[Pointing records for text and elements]
# # # # # # #

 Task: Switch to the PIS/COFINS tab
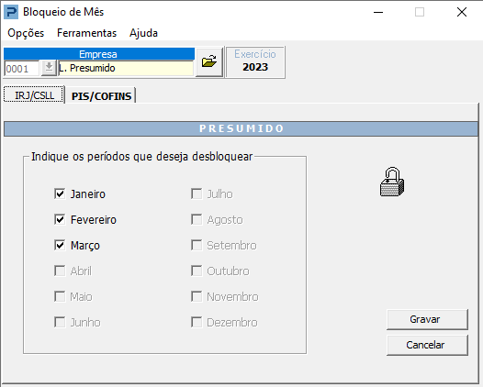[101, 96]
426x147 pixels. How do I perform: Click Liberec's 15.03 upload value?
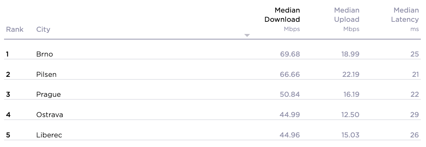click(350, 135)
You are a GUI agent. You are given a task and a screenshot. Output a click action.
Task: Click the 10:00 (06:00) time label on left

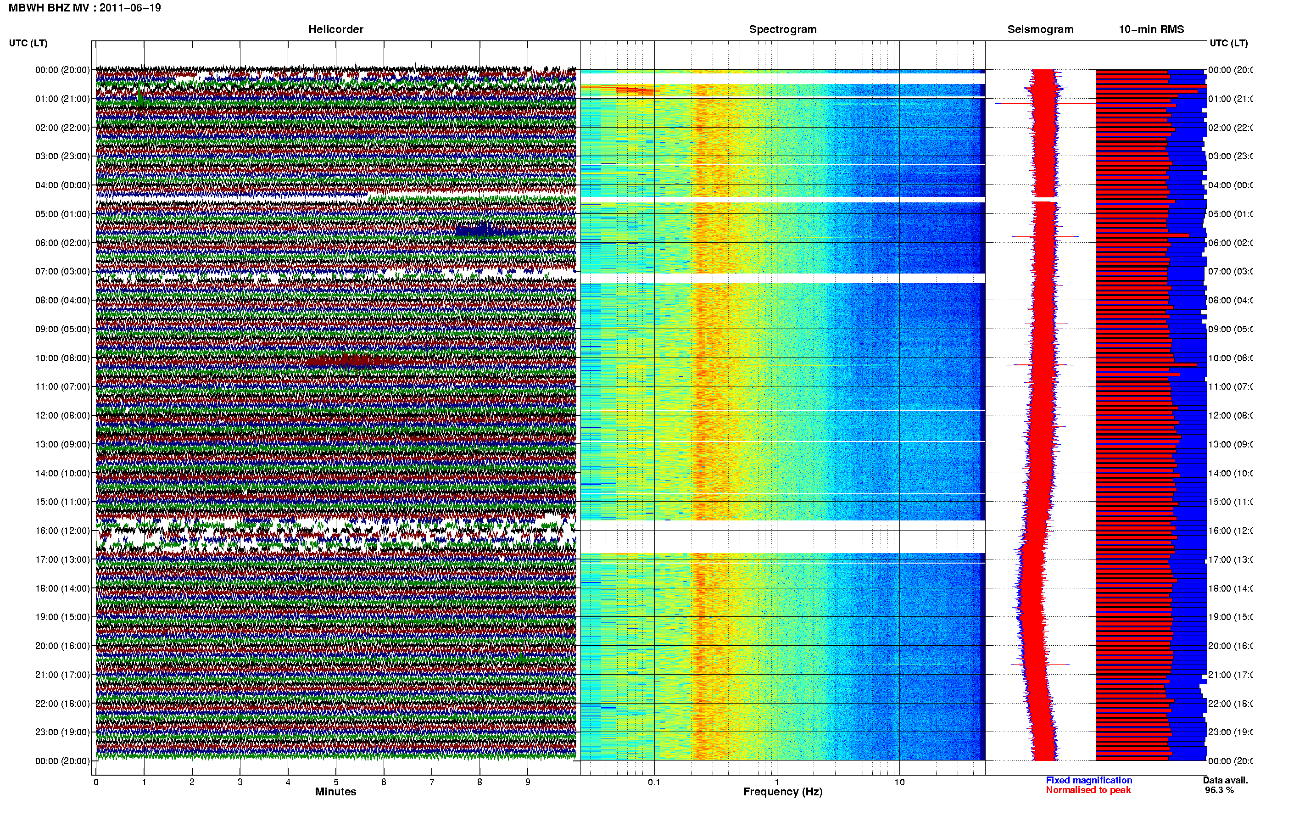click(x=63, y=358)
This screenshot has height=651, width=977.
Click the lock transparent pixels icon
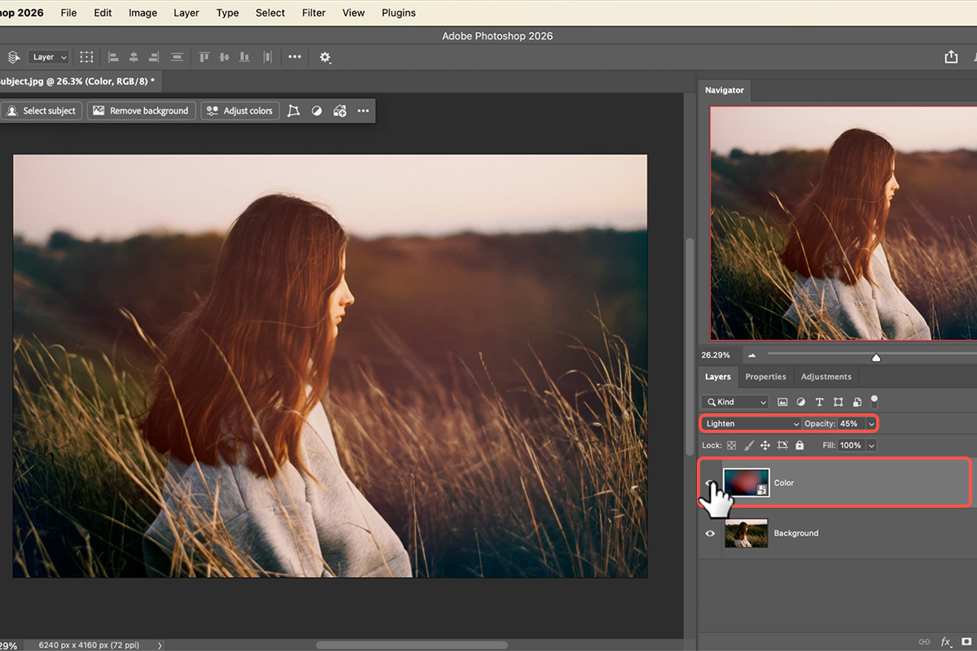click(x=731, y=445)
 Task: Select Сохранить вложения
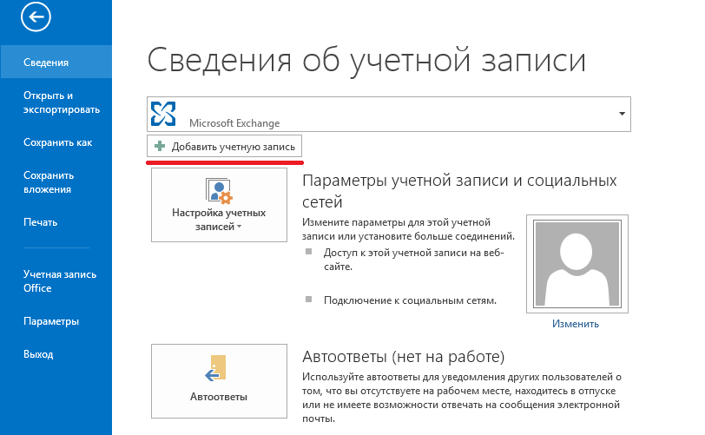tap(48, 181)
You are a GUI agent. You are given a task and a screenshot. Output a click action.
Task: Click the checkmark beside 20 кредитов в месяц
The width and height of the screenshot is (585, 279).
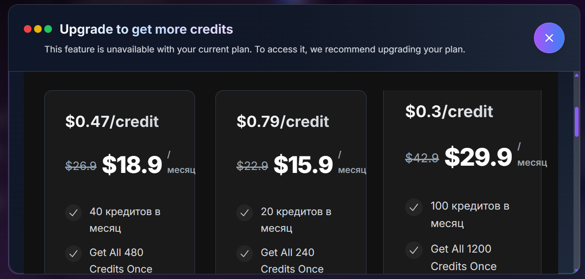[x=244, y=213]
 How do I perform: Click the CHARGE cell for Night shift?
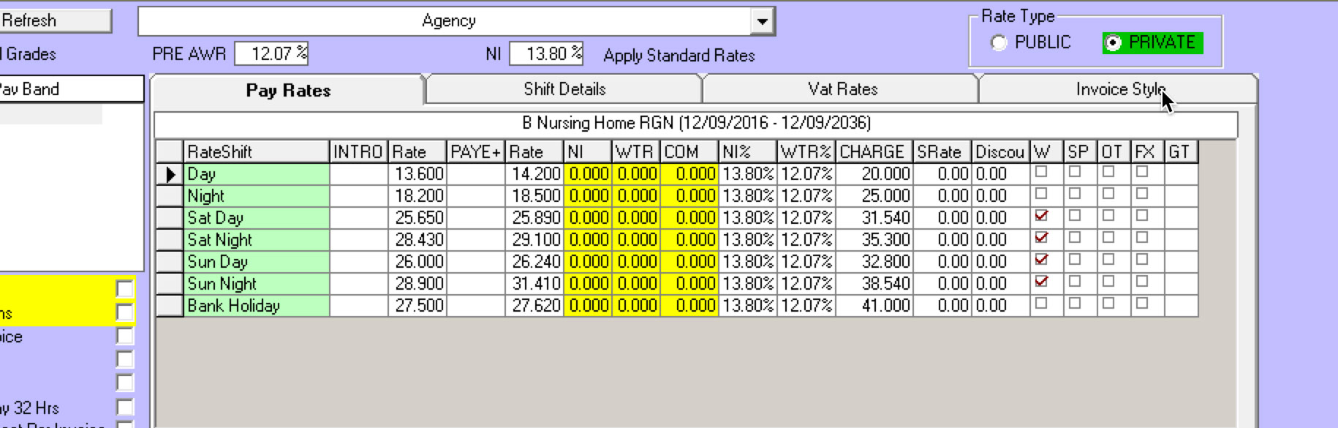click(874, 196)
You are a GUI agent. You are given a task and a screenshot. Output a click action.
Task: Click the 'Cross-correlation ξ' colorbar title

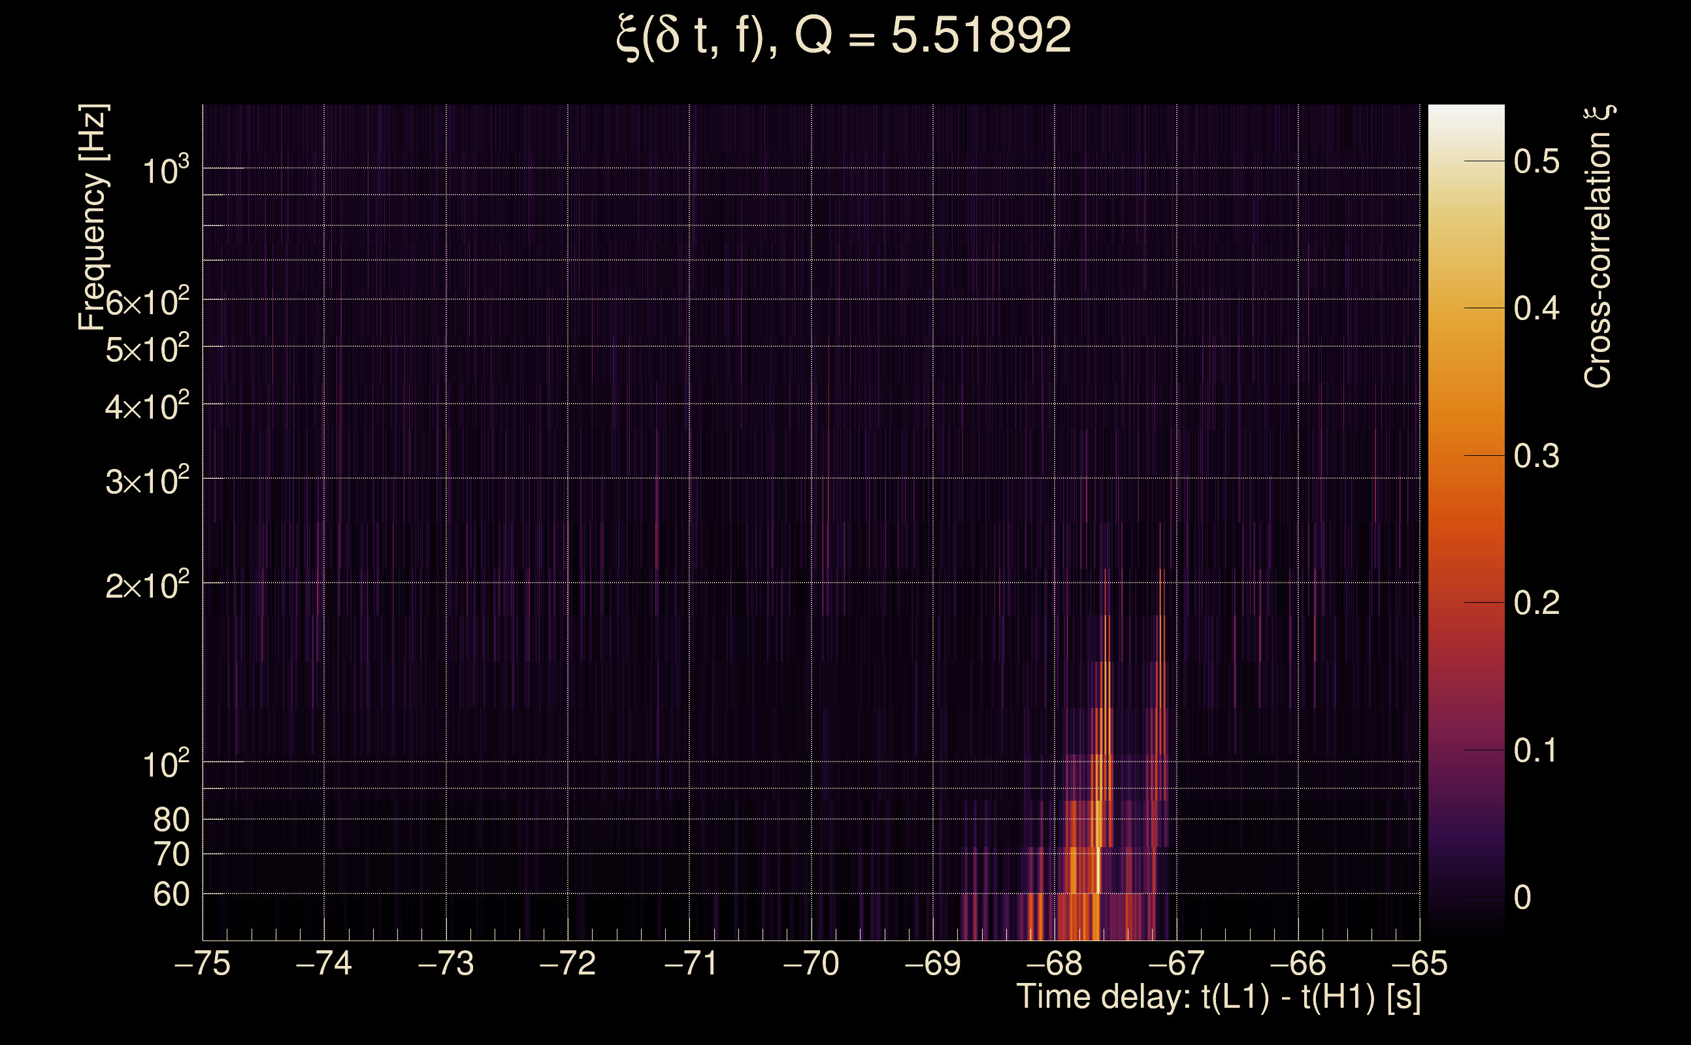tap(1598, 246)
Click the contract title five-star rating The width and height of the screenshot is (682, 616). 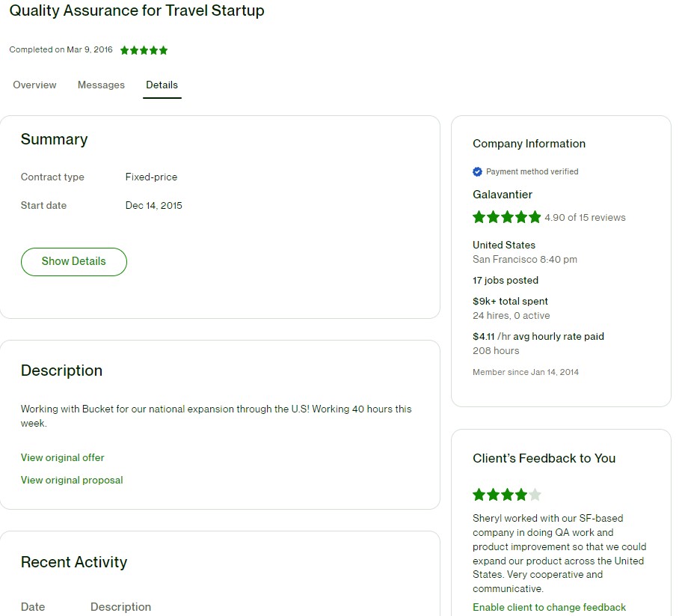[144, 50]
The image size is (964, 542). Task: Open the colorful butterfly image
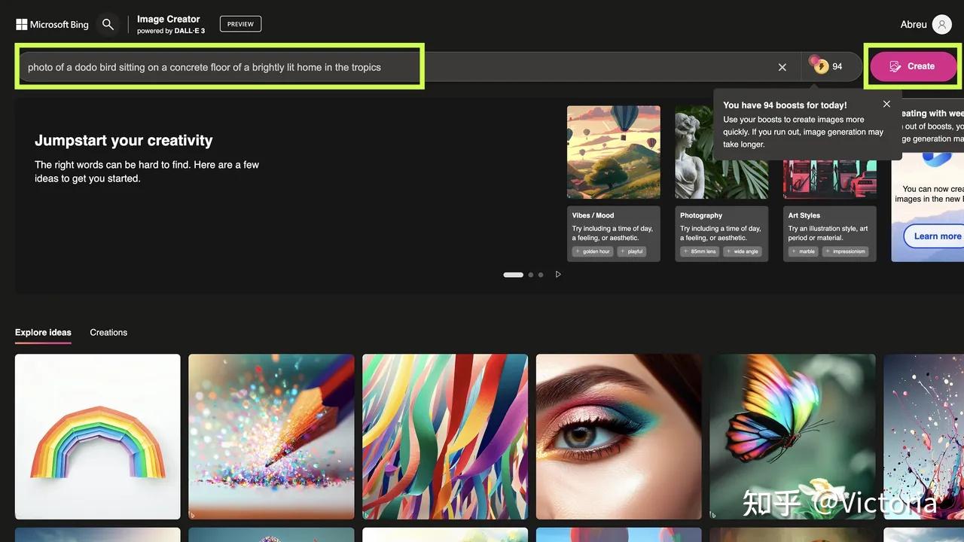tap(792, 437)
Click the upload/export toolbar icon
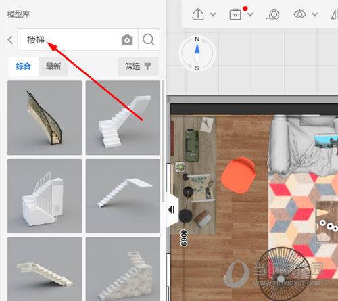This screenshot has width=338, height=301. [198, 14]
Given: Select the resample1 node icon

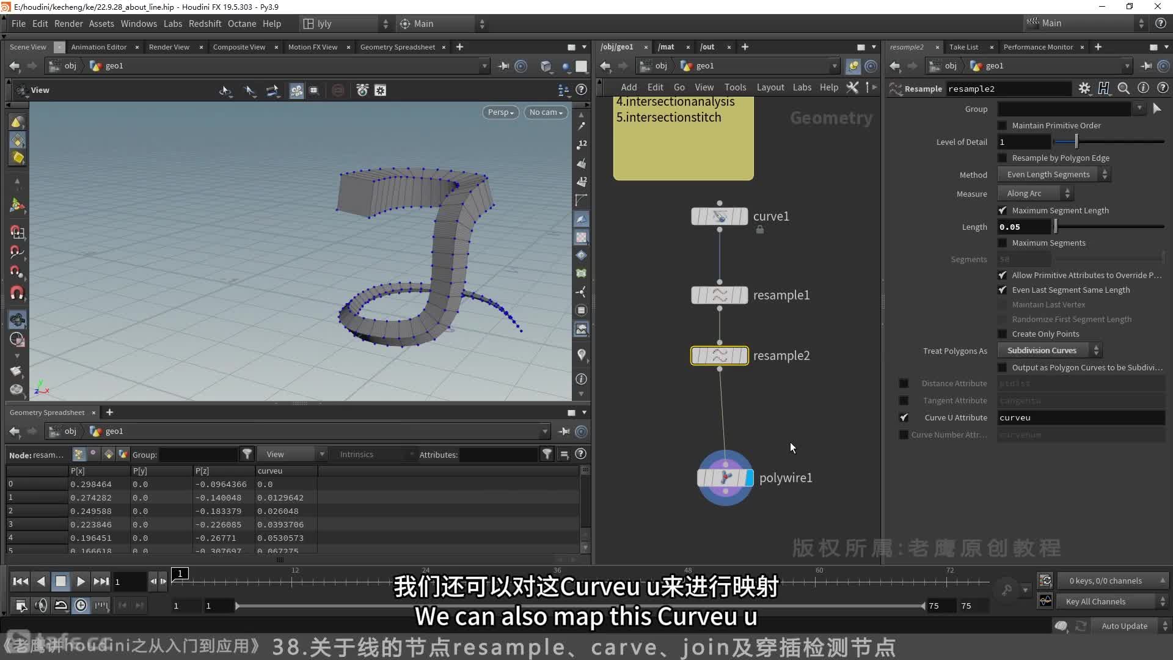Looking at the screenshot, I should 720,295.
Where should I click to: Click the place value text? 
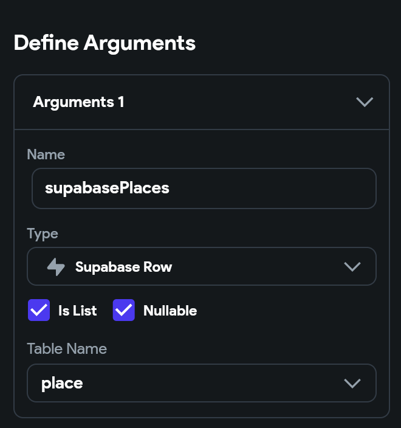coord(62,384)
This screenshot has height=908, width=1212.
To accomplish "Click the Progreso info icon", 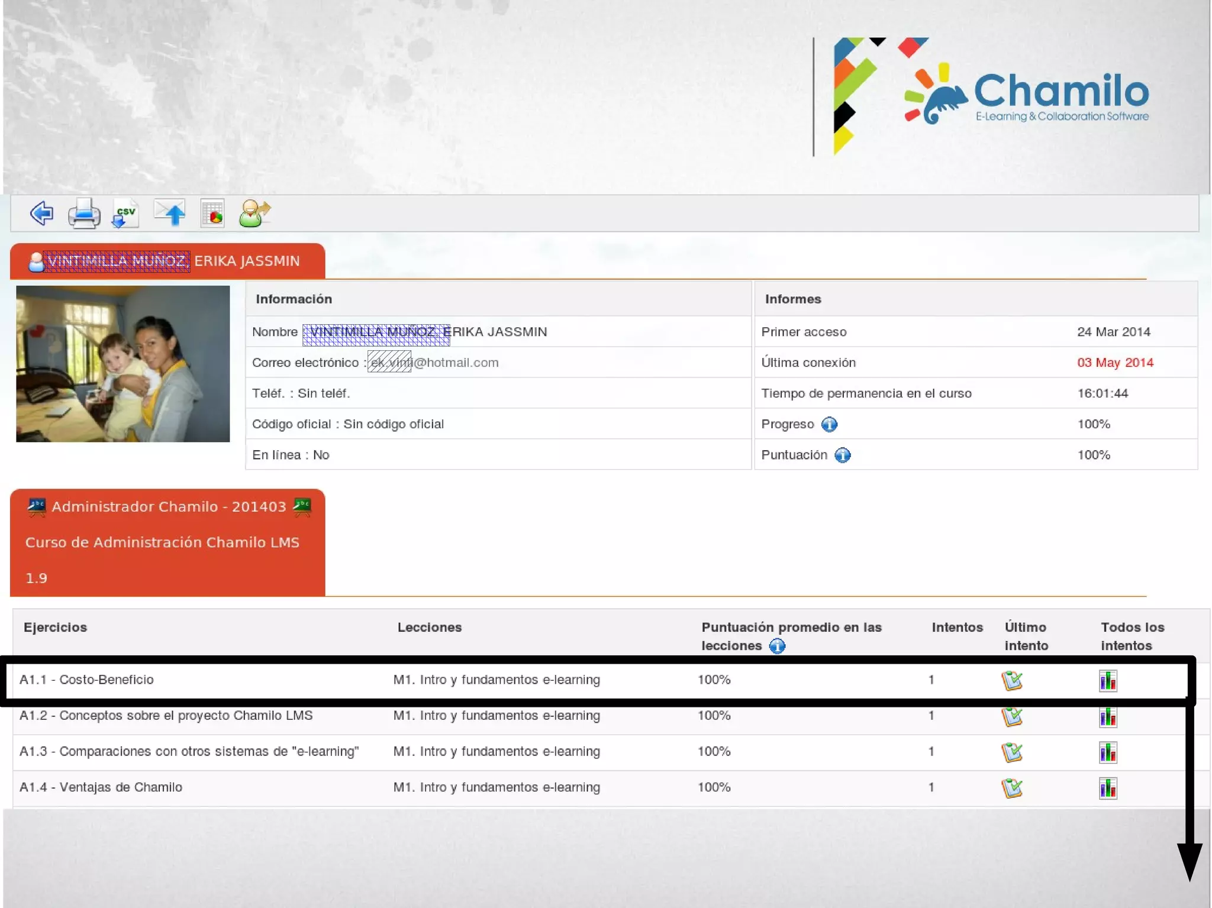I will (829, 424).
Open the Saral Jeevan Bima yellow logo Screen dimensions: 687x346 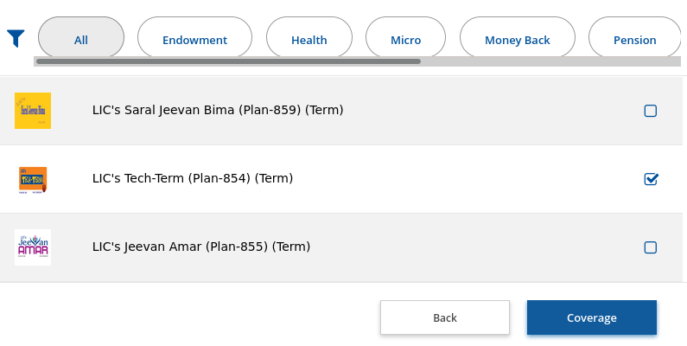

# # # # # # #

Directions: Recast the lines from the first one through the line that contains "[x=244, y=213]" as a JSON list of strings, with one string per line and blank lines omitted. Leave the pictures out of the answer.

In response:
[
  " Task: Switch to the PIS/COFINS tab",
  "[101, 96]",
  "426x147 pixels. How do I perform: Click Liberec's 15.03 upload value?",
  "click(350, 135)",
  "You are a GUI agent. You are given a task and a screenshot. Output a click action.",
  "Task: Click the 10:00 (06:00) time label on left",
  "click(x=63, y=358)",
  "This screenshot has height=651, width=977.",
  "Click the lock transparent pixels icon",
  "click(x=731, y=445)",
  " Task: Select Сохранить вложения",
  "tap(48, 181)",
  "You are a GUI agent. You are given a task and a screenshot. Output a click action.",
  "Task: Click the checkmark beside 20 кредитов в месяц",
  "The width and height of the screenshot is (585, 279).",
  "[x=244, y=213]"
]